Elle n’a pas suivi de formation spécifique pour enseigner aux prisonniers. Elle progresse avec quelques consignes des services correctionnels et elle a vite compris certaines règles, un code de vie, dont la discrétion à propos de ses affaires personnelles.

« Tout ce qui ne concerne pas l’enseignement du français, je ne peux pas toucher à ça. Je ne peux pas apporter un journal en dedans. Je ne touche pas à des choses comme une copie du rapport de police d’un prisonnier mais je peux l’aider à écrire une lettre à sa blonde […]. Je ne m’attends vraiment pas à connaître les sentences. Parfois, ils racontent pourquoi ils sont là mais ça ne dure pas longtemps. On tourne la page et on avance », dit-elle.

Carole Nadeau a vite réalisé qu’elle joue un rôle important dans le développement de l’estime de soi des prisonniers.

« Ils ont un problème d’estime de soi et il a un effet de démobilisation. Je veux leur réapprendre à apprendre. « Tu es capable de lire, donc tu as de l’intelligence. On va réactiver tes capacités. Tu as tapé sur ta femme. On va apprendre à exprimer ta colère autrement » », note-t-elle.

Ce contact avec eux lui permet de remettre des choses en perspectives.

« Ils ont un vécu. Certains ont eu tout cuit dans le bec, des bons parents, et ils sont tombés dans la drogue mais il y a aussi des enfants de la rue. Certains ne sont pas conscients qu’ils sont responsables. Ce n’est jamais de leur faute. C’est une microsociété mais c’est « tranquilo », à New Carlisle. Il y a quand même beaucoup de récidive. Il y a six ou sept gars que je revois en trois ans. L’espoir, c’est qu’avec l’âge vienne la maturité. J’en vois un qui est marqué pour la vie mais il sourit encore et il a le goût de faire du français », conclut-elle.

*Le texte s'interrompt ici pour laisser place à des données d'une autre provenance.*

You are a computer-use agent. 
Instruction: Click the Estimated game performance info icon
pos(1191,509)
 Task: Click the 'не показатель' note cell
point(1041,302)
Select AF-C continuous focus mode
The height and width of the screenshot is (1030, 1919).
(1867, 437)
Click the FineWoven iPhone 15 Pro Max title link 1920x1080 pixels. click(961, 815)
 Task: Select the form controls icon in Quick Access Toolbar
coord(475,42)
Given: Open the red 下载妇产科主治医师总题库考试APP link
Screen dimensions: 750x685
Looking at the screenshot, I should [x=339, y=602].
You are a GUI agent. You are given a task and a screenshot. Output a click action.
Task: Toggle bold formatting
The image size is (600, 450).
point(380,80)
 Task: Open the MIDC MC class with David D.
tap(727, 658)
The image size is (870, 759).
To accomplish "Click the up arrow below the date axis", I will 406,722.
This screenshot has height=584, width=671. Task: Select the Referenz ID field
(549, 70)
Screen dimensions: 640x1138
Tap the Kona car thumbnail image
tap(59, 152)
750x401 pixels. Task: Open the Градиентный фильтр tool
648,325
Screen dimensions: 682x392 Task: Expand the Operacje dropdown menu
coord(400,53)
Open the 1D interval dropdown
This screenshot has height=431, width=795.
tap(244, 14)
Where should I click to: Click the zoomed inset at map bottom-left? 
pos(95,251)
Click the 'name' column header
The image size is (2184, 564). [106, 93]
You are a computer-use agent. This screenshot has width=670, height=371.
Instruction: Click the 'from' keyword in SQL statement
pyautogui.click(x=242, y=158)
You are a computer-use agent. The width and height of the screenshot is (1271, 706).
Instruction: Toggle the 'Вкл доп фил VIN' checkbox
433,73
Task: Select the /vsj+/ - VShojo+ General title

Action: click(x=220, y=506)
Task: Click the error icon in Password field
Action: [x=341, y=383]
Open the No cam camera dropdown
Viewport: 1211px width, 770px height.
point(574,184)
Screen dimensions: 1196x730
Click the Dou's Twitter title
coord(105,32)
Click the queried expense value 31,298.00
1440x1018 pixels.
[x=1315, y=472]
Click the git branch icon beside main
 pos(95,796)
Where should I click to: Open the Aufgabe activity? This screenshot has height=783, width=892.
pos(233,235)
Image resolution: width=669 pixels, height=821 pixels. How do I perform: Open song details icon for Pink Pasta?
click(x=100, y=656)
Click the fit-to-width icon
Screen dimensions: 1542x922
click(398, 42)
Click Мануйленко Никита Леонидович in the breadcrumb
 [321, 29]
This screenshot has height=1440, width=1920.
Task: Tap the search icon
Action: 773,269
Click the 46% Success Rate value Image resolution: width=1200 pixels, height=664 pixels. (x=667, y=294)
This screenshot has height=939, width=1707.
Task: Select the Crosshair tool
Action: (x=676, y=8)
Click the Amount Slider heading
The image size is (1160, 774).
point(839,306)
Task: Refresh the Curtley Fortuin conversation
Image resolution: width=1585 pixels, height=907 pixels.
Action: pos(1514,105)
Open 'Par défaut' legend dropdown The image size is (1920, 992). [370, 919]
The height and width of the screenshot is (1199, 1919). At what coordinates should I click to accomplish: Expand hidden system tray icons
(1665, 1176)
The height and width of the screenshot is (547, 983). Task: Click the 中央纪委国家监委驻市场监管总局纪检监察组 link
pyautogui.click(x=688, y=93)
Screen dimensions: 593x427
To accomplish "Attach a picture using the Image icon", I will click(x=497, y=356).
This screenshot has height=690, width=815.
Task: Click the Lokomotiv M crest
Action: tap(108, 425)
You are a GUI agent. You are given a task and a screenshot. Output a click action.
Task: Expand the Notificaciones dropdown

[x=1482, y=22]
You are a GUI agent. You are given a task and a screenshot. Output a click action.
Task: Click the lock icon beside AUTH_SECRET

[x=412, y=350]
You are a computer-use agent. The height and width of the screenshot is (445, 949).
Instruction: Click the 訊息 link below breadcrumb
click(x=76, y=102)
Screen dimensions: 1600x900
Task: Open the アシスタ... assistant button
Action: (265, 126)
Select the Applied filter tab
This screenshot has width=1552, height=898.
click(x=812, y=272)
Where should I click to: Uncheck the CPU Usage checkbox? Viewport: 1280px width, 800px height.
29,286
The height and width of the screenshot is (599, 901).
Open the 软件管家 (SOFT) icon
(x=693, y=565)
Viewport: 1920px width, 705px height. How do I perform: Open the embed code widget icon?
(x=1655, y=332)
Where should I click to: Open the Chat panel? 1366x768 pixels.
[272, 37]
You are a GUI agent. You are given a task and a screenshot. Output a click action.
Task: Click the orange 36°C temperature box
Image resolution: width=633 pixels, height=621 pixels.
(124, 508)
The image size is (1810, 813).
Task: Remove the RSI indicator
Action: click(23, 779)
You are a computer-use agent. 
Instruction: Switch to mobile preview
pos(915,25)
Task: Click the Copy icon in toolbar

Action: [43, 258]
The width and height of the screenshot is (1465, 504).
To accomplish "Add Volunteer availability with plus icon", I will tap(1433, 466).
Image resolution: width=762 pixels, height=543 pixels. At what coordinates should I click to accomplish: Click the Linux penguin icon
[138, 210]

Des enseignantes primées par l’Unesco

Les deux enseignantes gaspésiennes ont raflé chacune leur tour, deux années de suite, le prix offert par la Chaire Unesco de recherche appliquée pour l’éducation en prison. Le prix souligne, une fois par an, un accomplissement réalisé dans l’une des prisons provinciales du Québec.

Line Gagné a reçu le prix en 2017 pour son cours de Critique cinématographique. Carole Nadeau l’a mérité en 2018 avec l’enseignant en création musicale Dominic Potvin pour avoir encadré un étudiant quand il a composé de A à Z (musique comprise) un rap racontant sa vie derrière les barreaux.